Stepping out, the afternoon sun was a blinding blaze, a sharp contrast to the cool shadows of his room. He pulled out his phone, noting the time: 1:30 PM. Good. Plenty of time to wander, to lose himself in thought. He took a deep breath, the air surprisingly crisp. The street was quiet, a familiar stretch of asphalt and green lawns. He walked, head down, already immersed in the rhythmic thud of his own feet, contemplating the impersonal majesty of the Deistic cosmos versus the messy reality of human obligation.

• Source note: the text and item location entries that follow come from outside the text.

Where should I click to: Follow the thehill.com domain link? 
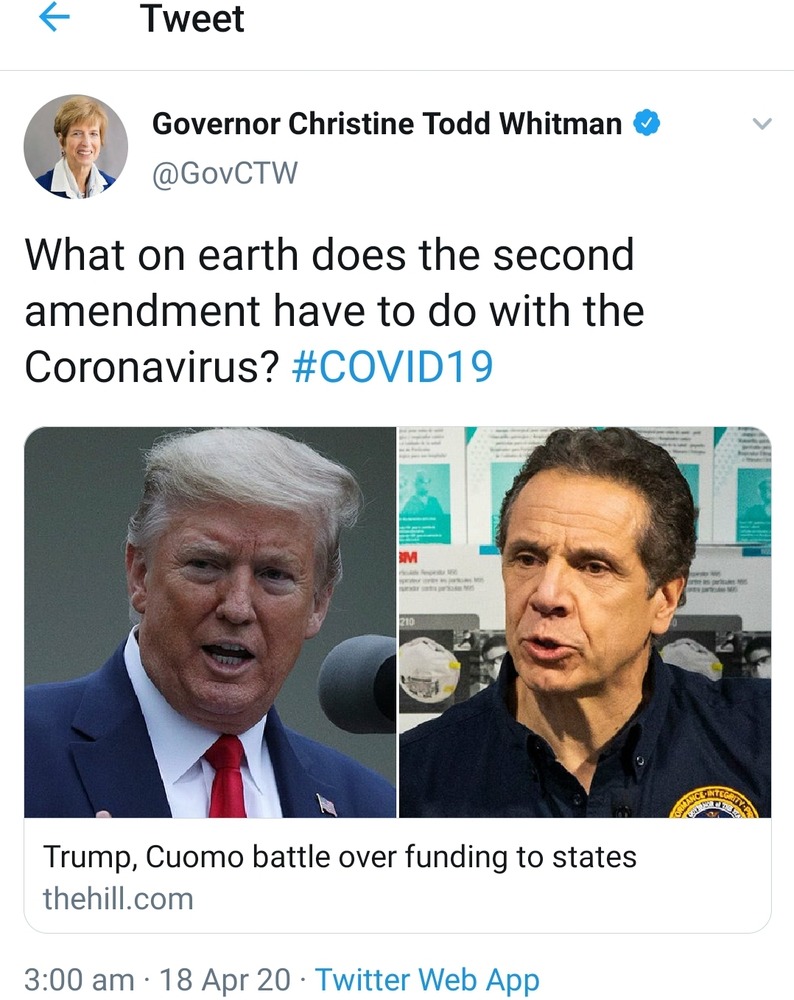tap(118, 899)
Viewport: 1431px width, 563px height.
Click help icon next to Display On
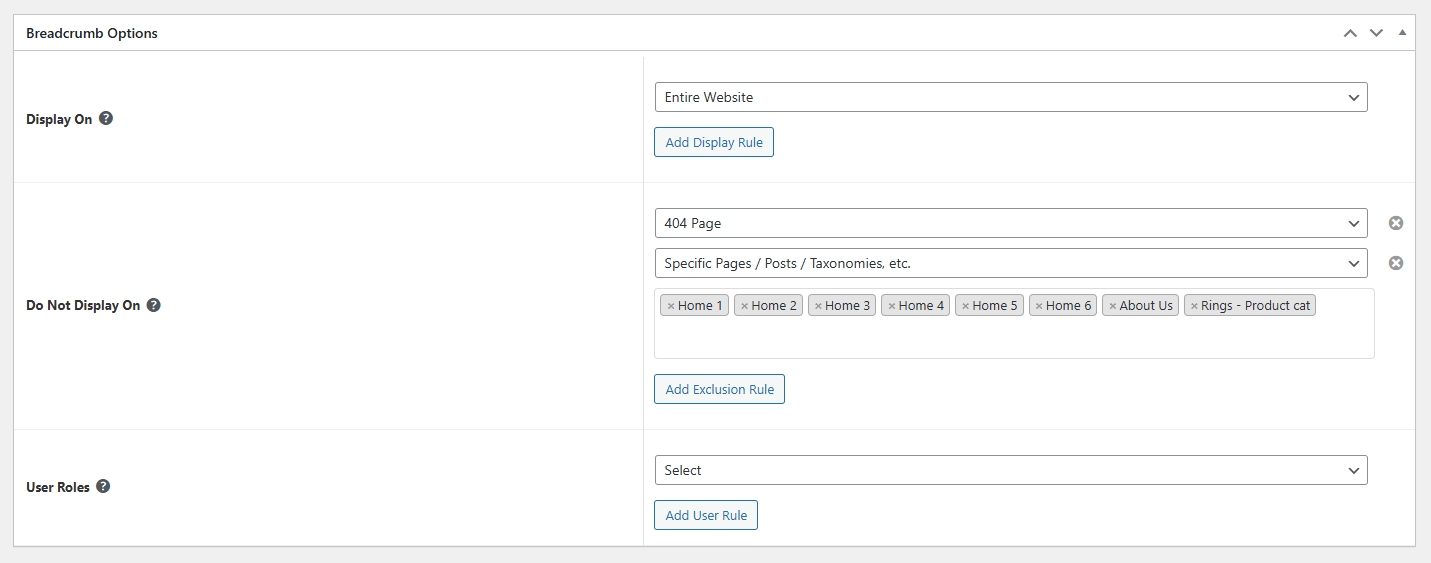coord(106,118)

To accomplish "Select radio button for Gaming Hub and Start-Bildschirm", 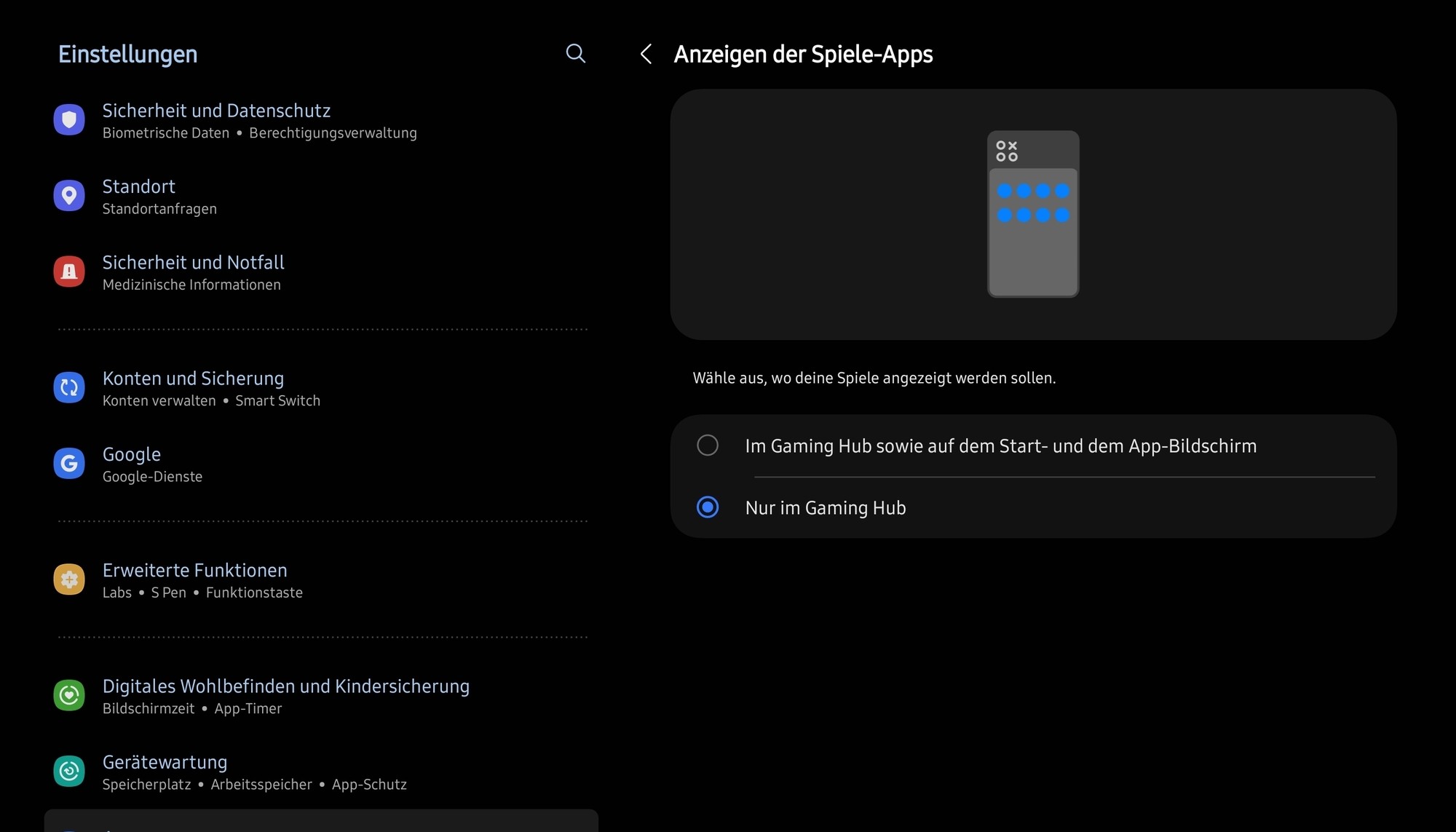I will (x=708, y=445).
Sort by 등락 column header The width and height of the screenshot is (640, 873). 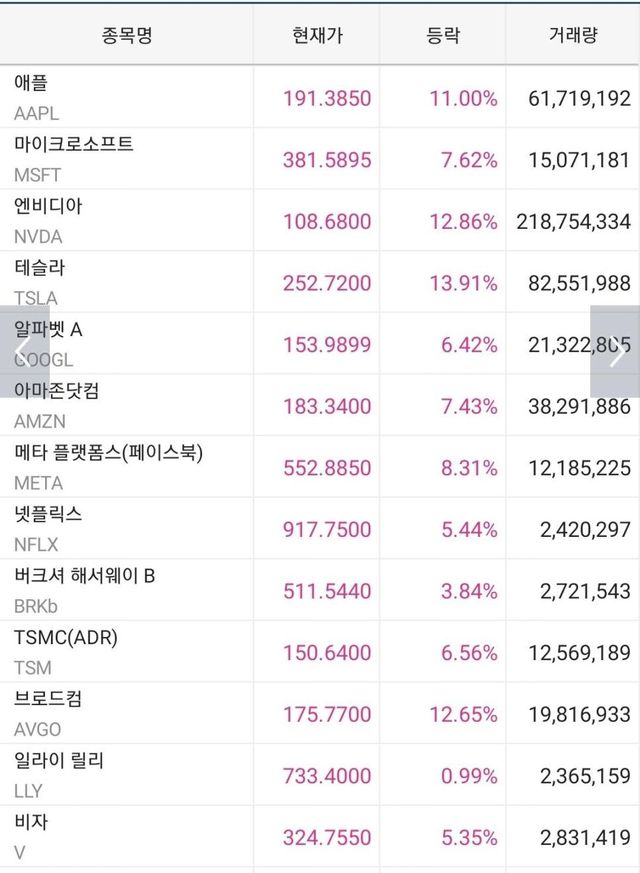click(443, 36)
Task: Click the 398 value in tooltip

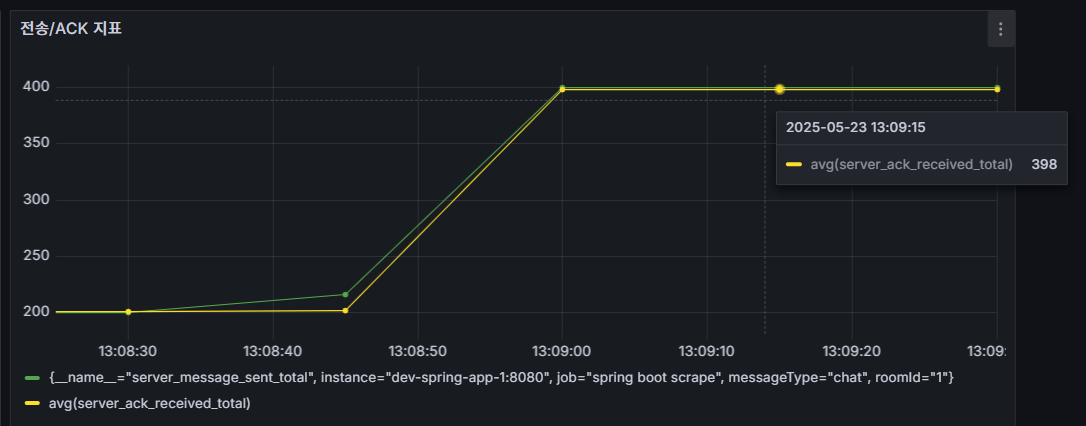Action: pyautogui.click(x=1044, y=164)
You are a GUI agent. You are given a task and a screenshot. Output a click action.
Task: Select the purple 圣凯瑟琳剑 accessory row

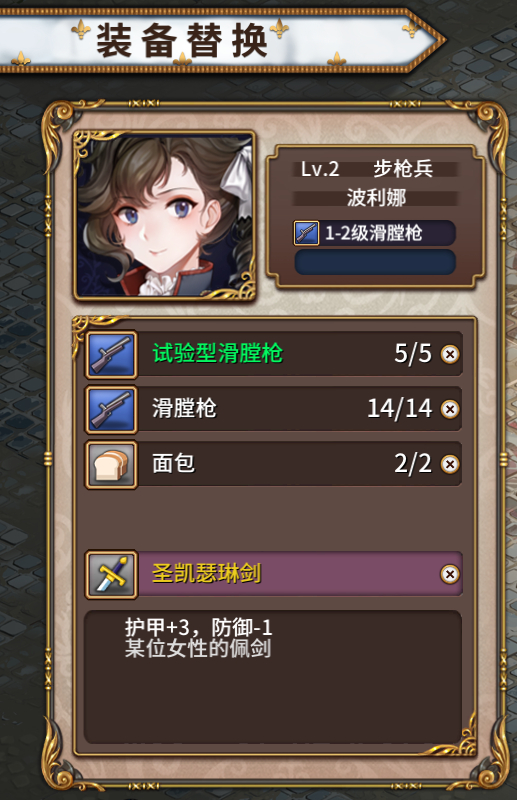(274, 574)
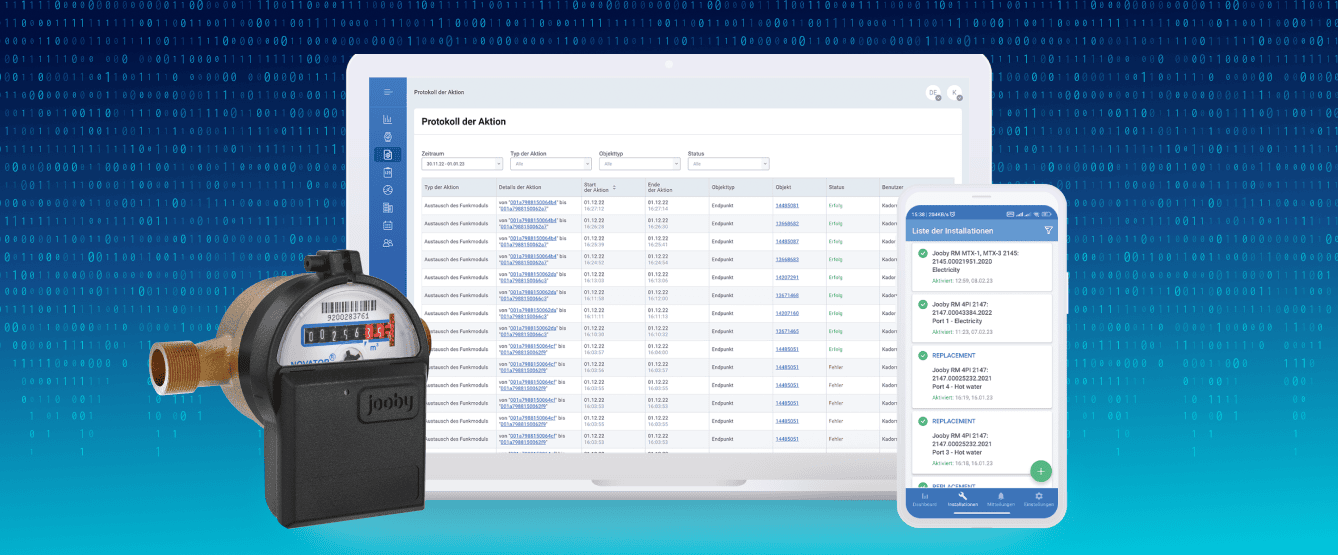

The blare of a horn was instantaneous, jarring, shattering the afternoon's peace. A flash of chrome. Then, impact. Not a gentle nudge, but a forceful, bone-jarring blow that sent him flying, a rag doll tossed by an unseen hand. The world became a kaleidoscope of spinning colors, sound muffled to a dull roar. The ground rushed up, hard and unforgiving. Darkness. And in that immediate, terrifying void, a sensation not of pain, but of something fundamentally shifting, tearing apart, as if the very fabric of his being was being stretched thin, twisted, and then—restitched. He felt nothing and everything all at once, floating in a profound emptiness that was neither sleep nor death, but a terrifying, utterly alien state of transition.